As Dr. King later wrote, he said “every time I got on that bus,” he said, I left my mind on that front row.  And he said, “I said to myself, ‘One of these days, I’m going to put my body up there where my mind is.’”  And so Dr. King studied hard while he was here at this school.  Then he reached higher and went on to college at Morehouse, and then went onto graduate school.  And that education prepared him to lead a movement that tore down those Jim Crow laws and gave millions of folks across the country the rights they deserved.

 

Dr.

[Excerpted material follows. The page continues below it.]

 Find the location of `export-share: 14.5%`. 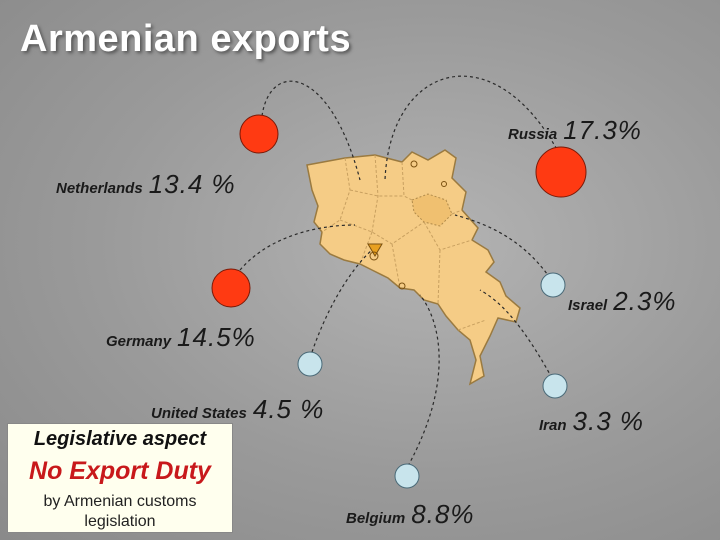

export-share: 14.5% is located at coordinates (216, 337).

King, Booker T. Washington, so many others worked and marched and risked their lives so that young people like you would have the chances that you have today –- the chance to go to a good school that cares about your future, the chance go on to college in America, the chance to build better lives for yourselves and for your families.

 

So now, my Washington Bulldogs, it is your responsibility to go on to achieve those dreams.  It’s your responsibility to carry out that legacy.  Those are big responsibilities, but I want you to know that you’re not doing this alone.  That’s why we’re here.  You’ve got so many people cheering for you, so many folks who have your back -– from your family, to the folks at this school, to your President and all the folks at the White House, including me.  That’s what my Reach Higher initiative is all about -– it’s about the White House working with leaders across the country to help kids like you complete your education past high school.

 

So let me tell you, we are going to be there for you.  But you have got to be there for yourself.  You have got to prep, and then you have got to rally.

 

So let me ask this one final question, after all this is said and done:  Are you ready to do that?

 

STUDENTS:  Yes!

 

MRS. OBAMA:  Are you ready to take on that challenge and own that responsibility, live up to that legacy?  Can you all do that?  Can you Bulldogs do what you need to do to get your education and own your future?  Are your ready to reach higher?

 

STUDENTS:  Yes!

 

MRS. OBAMA:  All right.  I want to hear it — are you all ready to reach higher?

 

STUDENTS:  Yes!

 

MRS. OBAMA:  All right.  Well, I’m looking forward to everything you all do in the years to come.  I love you all.  God bless.  Keep working hard.  I’m going to come down there and shake some hands.  (Applause.)